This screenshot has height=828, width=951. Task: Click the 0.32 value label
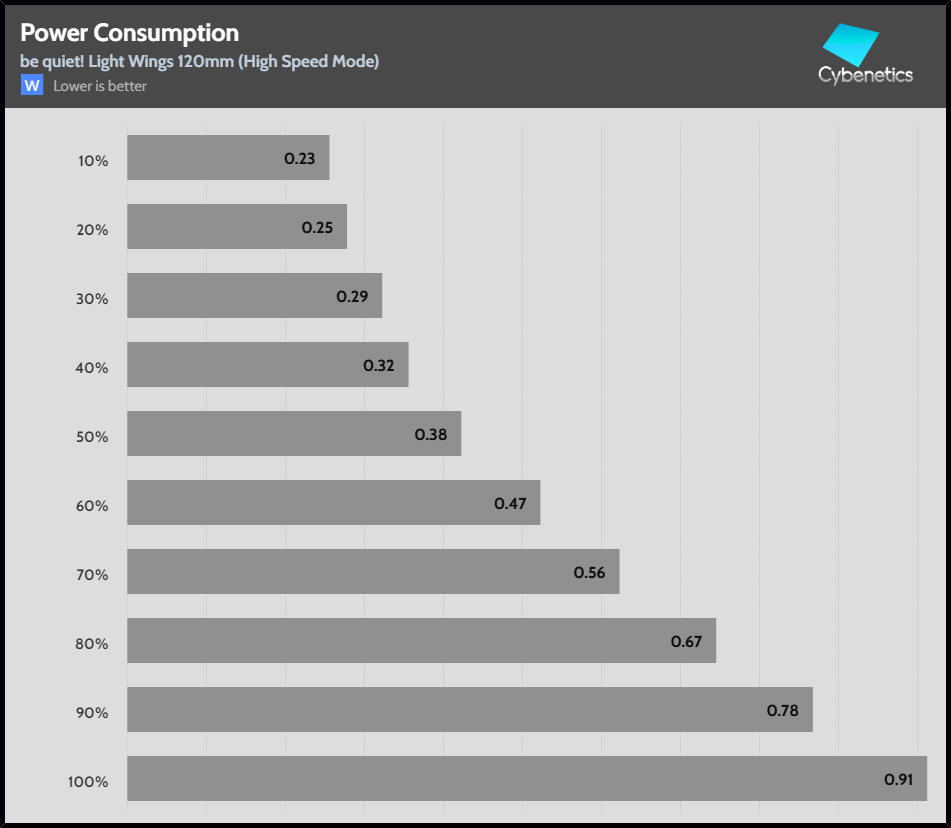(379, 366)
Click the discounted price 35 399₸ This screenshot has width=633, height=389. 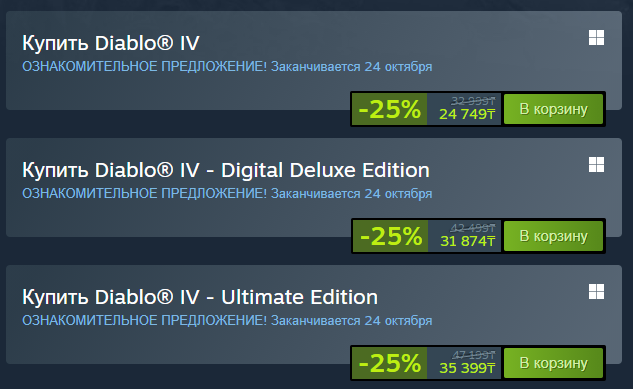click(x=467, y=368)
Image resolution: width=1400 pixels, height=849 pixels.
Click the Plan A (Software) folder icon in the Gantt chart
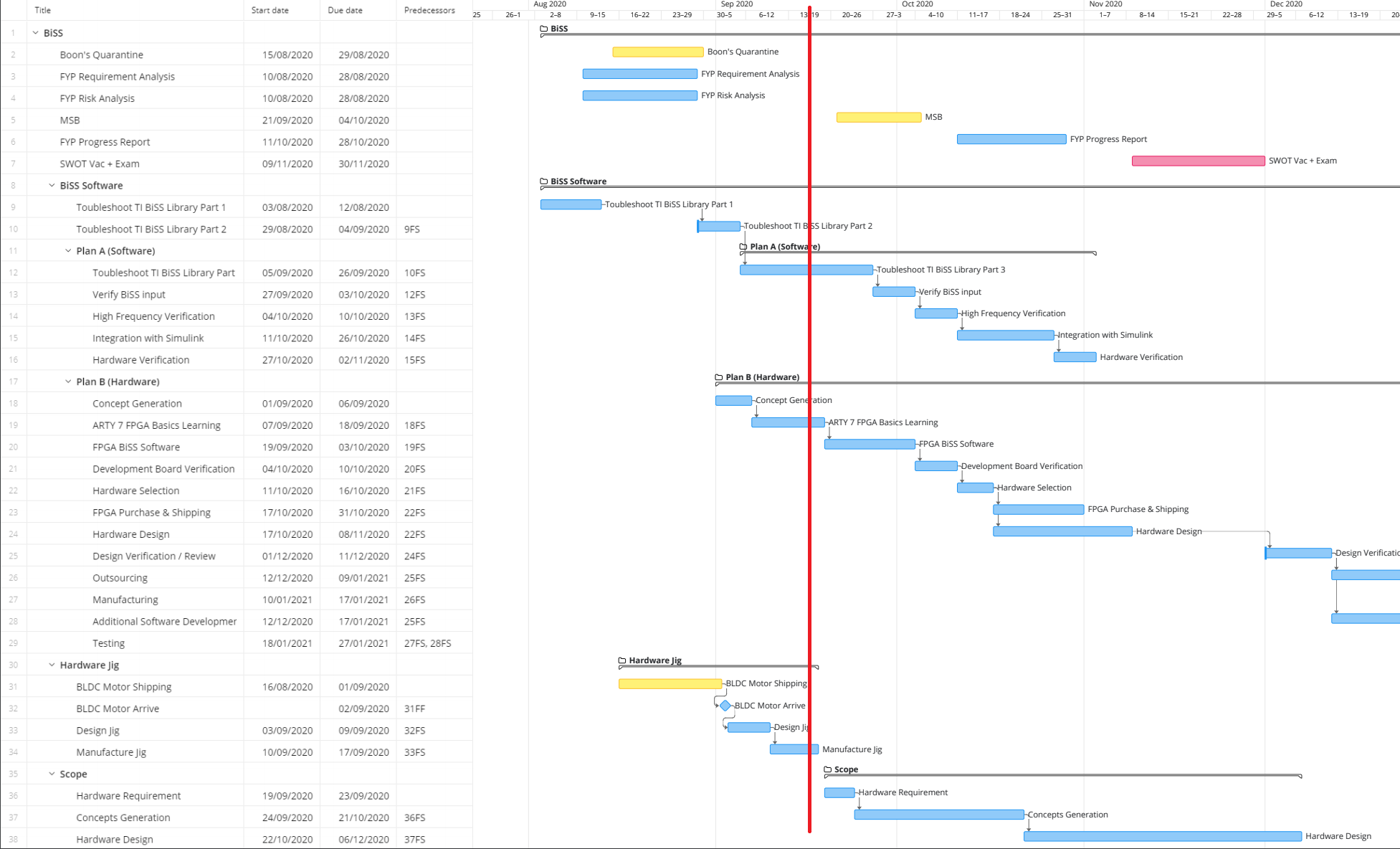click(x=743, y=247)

^^^^^^^^^^^^^^^^

» Exercise prompt
Copy the data verbatim, starting at the line that contains "Image resolution: width=1400" and continuing through the end of the data. Leave the pictures out.

» Answer to the exercise
Image resolution: width=1400 pixels, height=849 pixels.
Click the Plan A (Software) folder icon in the Gantt chart
click(x=743, y=247)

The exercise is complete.